Neutral – A third party, either a retired judge or an attorney, privately retained by the parties to act in neutral capacity in the ADR process selected by the parties.

Neutral Evaluation – Each party and their counsel presents the factual and legal bases of their case to a neutral person called an “evaluator.” The evaluator then gives an opinion on the strengths and weaknesses of each party’s evidence and arguments and makes a suggestion on how the dispute could be resolved. The evaluator is often an expert in the subject matter of the dispute and/or with significant trial experience in the jurisdiction. The evaluator’s opinion is not binding. However, it is a useful tool for trying to negotiate a resolution of the dispute.

Neutral Expert Fact-Finding – the parties privately employ neutrals to render expert opinions that are conclusive or nonbinding on technical, scientific or legal questions. The neutral fact-finding process is particularly useful for resolving complex scientific and factual disputes.

Non-Binding Arbitration – This process works the same way as binding arbitration except that the neutral’s decision is advisory only. The parties can agree in advance to use the advisory decision as a tool in resolving their dispute through negotiation or other means.

Panelist – Disputes in arbitration can be resolved by a single neutral arbitrator or a panel of three arbitrators (tribunal). A member of an arbitration panel is called a panelist. Often when an arbitration clause provides for appointment of an arbitration panel, each party selects one arbitrator to the panel to act in either a neutral capacity or as a party-advocate and then the two appointed arbitrators will select an additional arbitrator as a chairman of the tribunal, to avoid deadlock arising.

Private Trial/Judge Pro Tem –Private trials are conducted in essentially the same manner as court trials.

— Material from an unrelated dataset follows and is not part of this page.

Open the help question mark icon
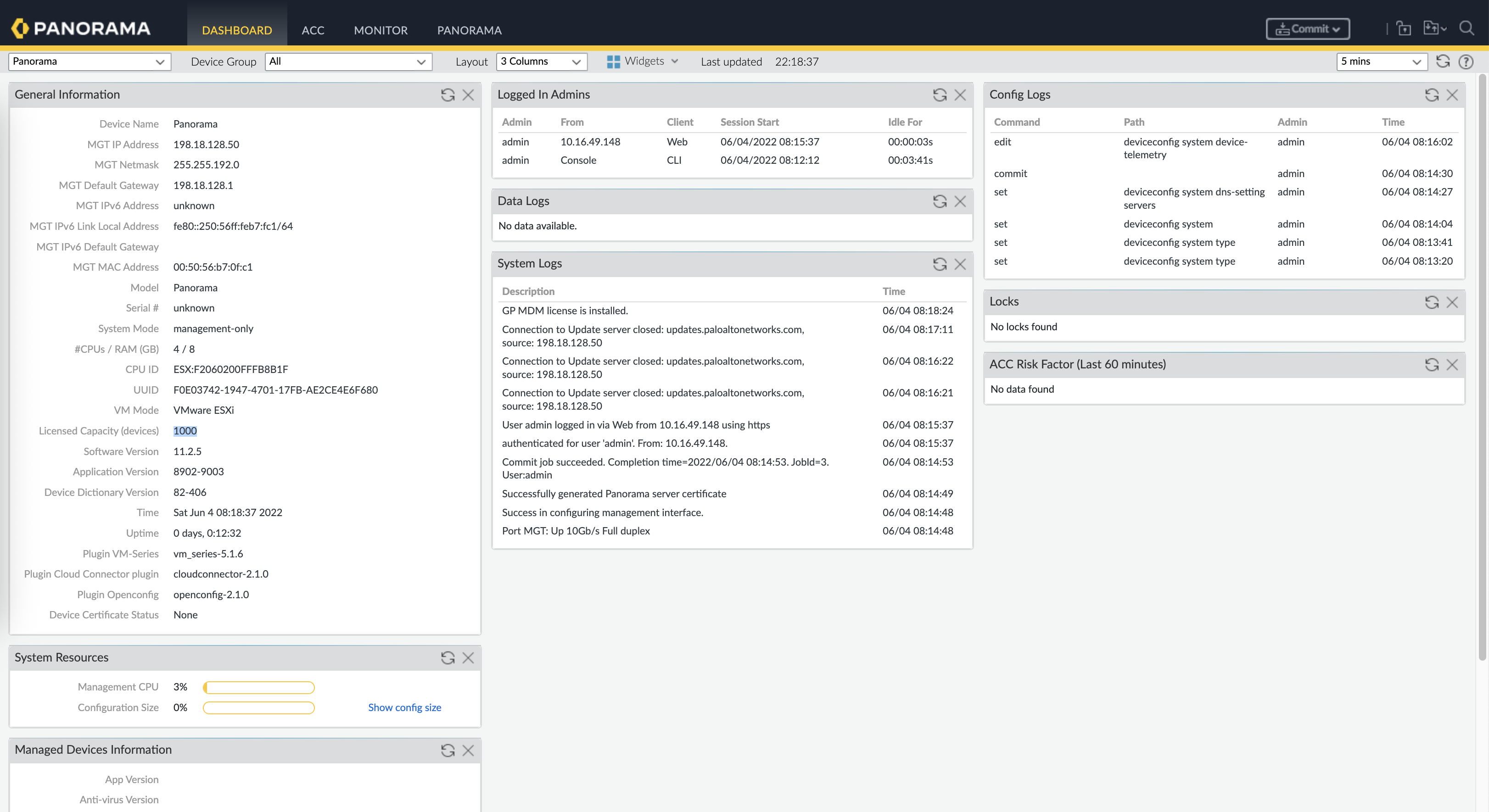This screenshot has width=1489, height=812. click(1466, 62)

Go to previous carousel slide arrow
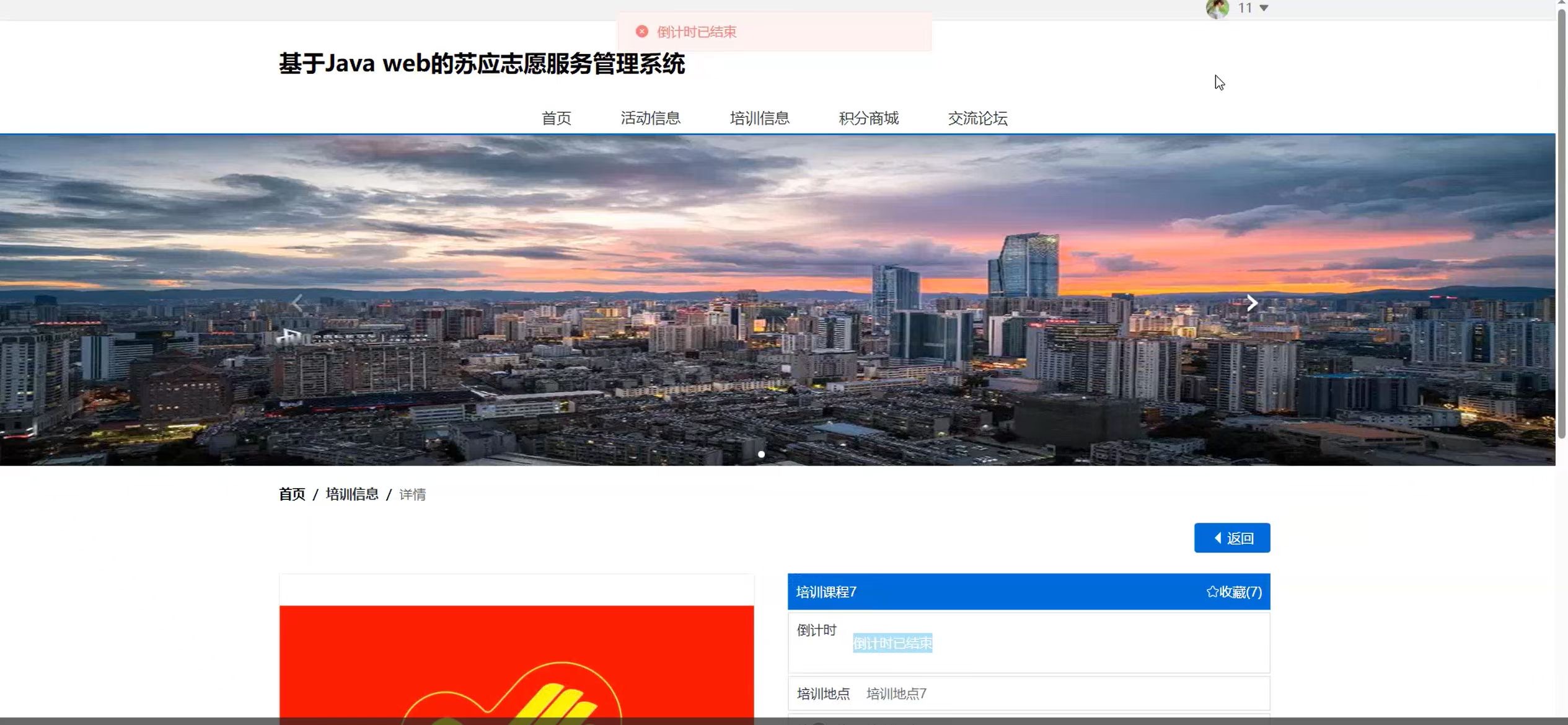click(x=297, y=303)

All law and motion matters, discovery disputes and case management conferences, as well as the trial, are heard by the temporary judge.

Receivership – The position or function of being a receiver in charge of managing assets and administering the property of others. Among other duties, a receiver may be appointed to aid in temporarily running a business during pending litigation, assist with the winding up of a business, or oversee the sale of assets.

Respondent – In an arbitration proceeding, Respondent is a party who responds to an arbitration demand. The respondent is equivalent to a defendant in a lawsuit. In court, respondent can also be a party against whom an appeal or a motion is filed.

Special Master – A “special master” is appointed by a court to carry out some sort of action on its behalf. They may be appointed pre-trial, during trial, or post-trial. In Federal Court, a Referee is called a “special master. ”Activities carried out by special masters are as varied as the actions taken by courts. They are often appointed as facilitators in family law cases. In construction defect cases, the parties stipulate to have a “special master” appointed so he/she can manage pre-trial discovery and facilitate settlement before trial. A special master may also be appointed pre-trial to manage part of a particularly complex case involving many parties and issues, i.e., mass personal injury claims arising from alleged environmental or occupational exposure to chemicals.